He received his medical education at the University of Edinburgh, where he gained an MD on the history, development, and function of the carapace of the chelonia and also a DSc in public health in 1888. He worked for a time in Ludwig's laboratory in Leipzig.

In 1880, he was elected a Fellow of the Royal Society of Edinburgh. His proposers were Peter Guthrie Tait, William Rutherford, Sir William Turner, and Sir Thomas Richard Fraser.

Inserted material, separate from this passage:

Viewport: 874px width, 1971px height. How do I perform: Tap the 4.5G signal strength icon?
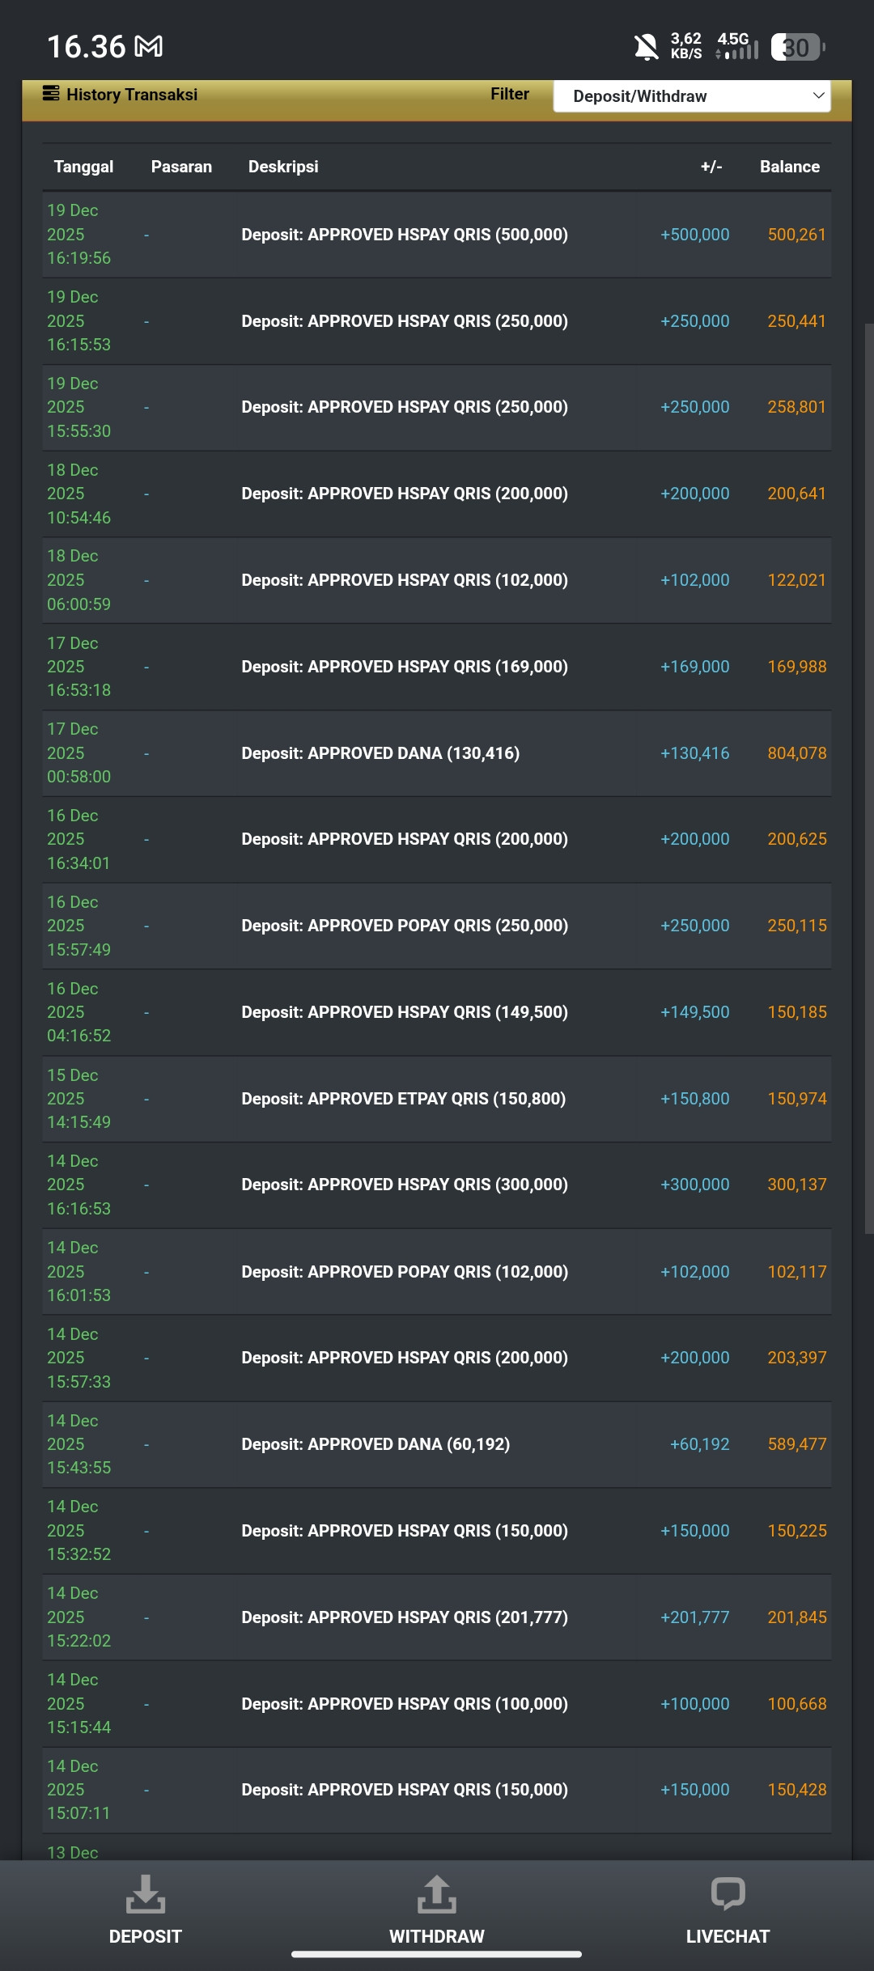point(737,46)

In 1881, he was appointed chair of physiology at Mason College (which later became the University of Birmingham). He taught in Birmingham and attracted many students to the city. During his years in Birmingham and Edinburgh, Haycraft had been actively engaged in research and published papers on the coagulation of blood and in 1884, he discovered that the leech secreted a powerful anticoagulant, which he named hirudin, although it was not isolated until the 1950s, nor its structure fully determined until 1976.

Haycraft returned to London in 1892 and was appointed a research scholar of the British Medical Association.

In 1893, he was appointed chair of physiology at University College, Cardiff, where he worked until retirement in 1920. Haycraft died three years later.

He died in Royston, Hertfordshire on 30 December 1922.

He married Lily Charlotte Isabel Lillie Stacpoole, sister of Henry De Vere Stacpoole. John Stacpoole Haycraft was his grandson.

== Books and articles published ==

- "Upon the Cause of the Striation of Voluntary Muscular Tissue", Proceedings of the Royal Society of London (1854-1905). 1 January 1880, 31:360–379
- "A New Hypothesis concerning Vision", Proceedings of the Royal Society of London (1854-1905). 1 January 1893, 54:272–274
- "On the Action of a Secretion Obtained from the Medicinal Leech on the Coagulation of the Blood", Proceedings of the Royal Society of London (1854-1905), 1 January 1883, 36:478–487
- Darwinism and Race Progress, London: Scribner, 1895. (Previously published in The Lancet.)
- The Human Body. A Physiology Reader for Schools, London: Thomas Nelson & Sons, 1902.